# Data provided
··········

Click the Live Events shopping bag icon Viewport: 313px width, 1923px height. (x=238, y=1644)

··········

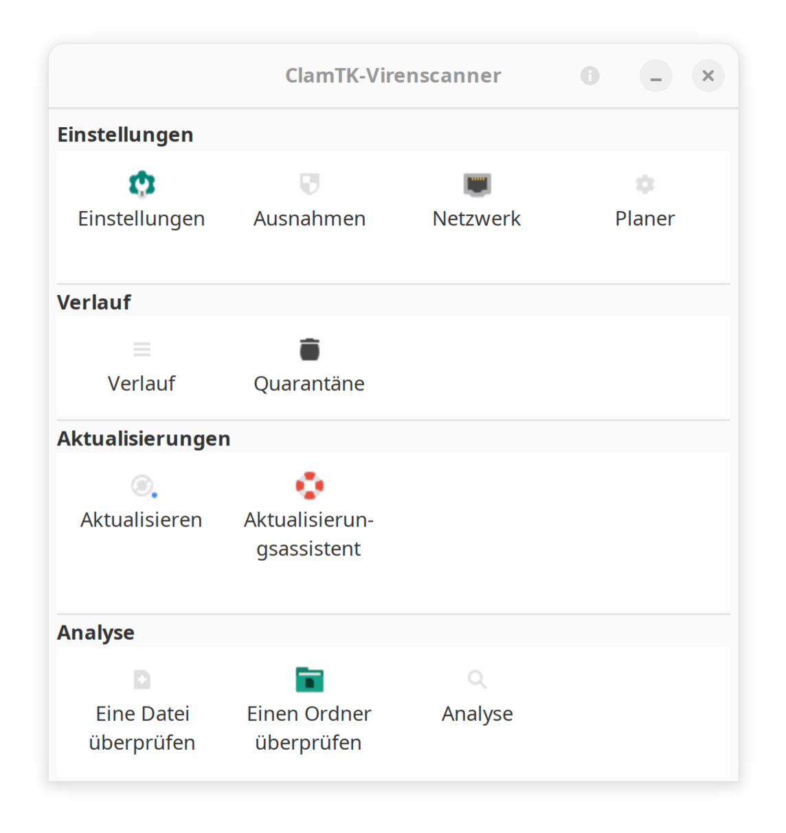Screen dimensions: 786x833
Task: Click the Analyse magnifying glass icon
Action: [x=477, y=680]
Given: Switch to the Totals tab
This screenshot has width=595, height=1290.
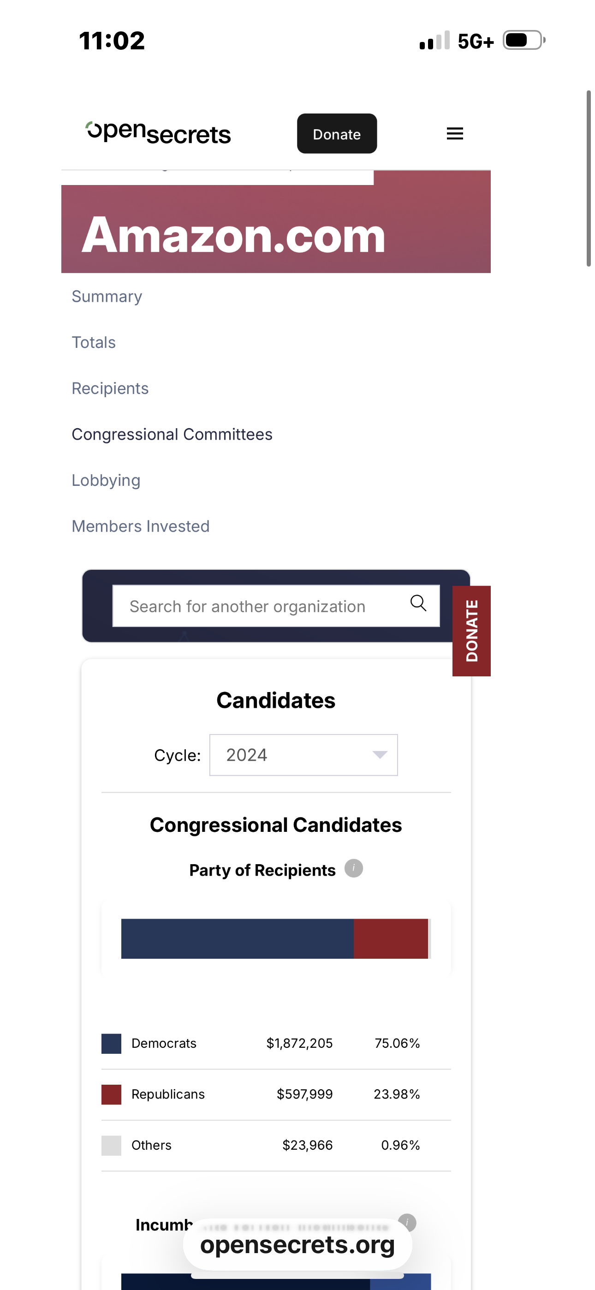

··········

# Work item
Please, from the entries above, set down exactly the lines from the one containing "Given: Switch to the Totals tab" through the one containing "This screenshot has width=595, height=1290.", and only those.

# Answer for the task
Given: Switch to the Totals tab
This screenshot has width=595, height=1290.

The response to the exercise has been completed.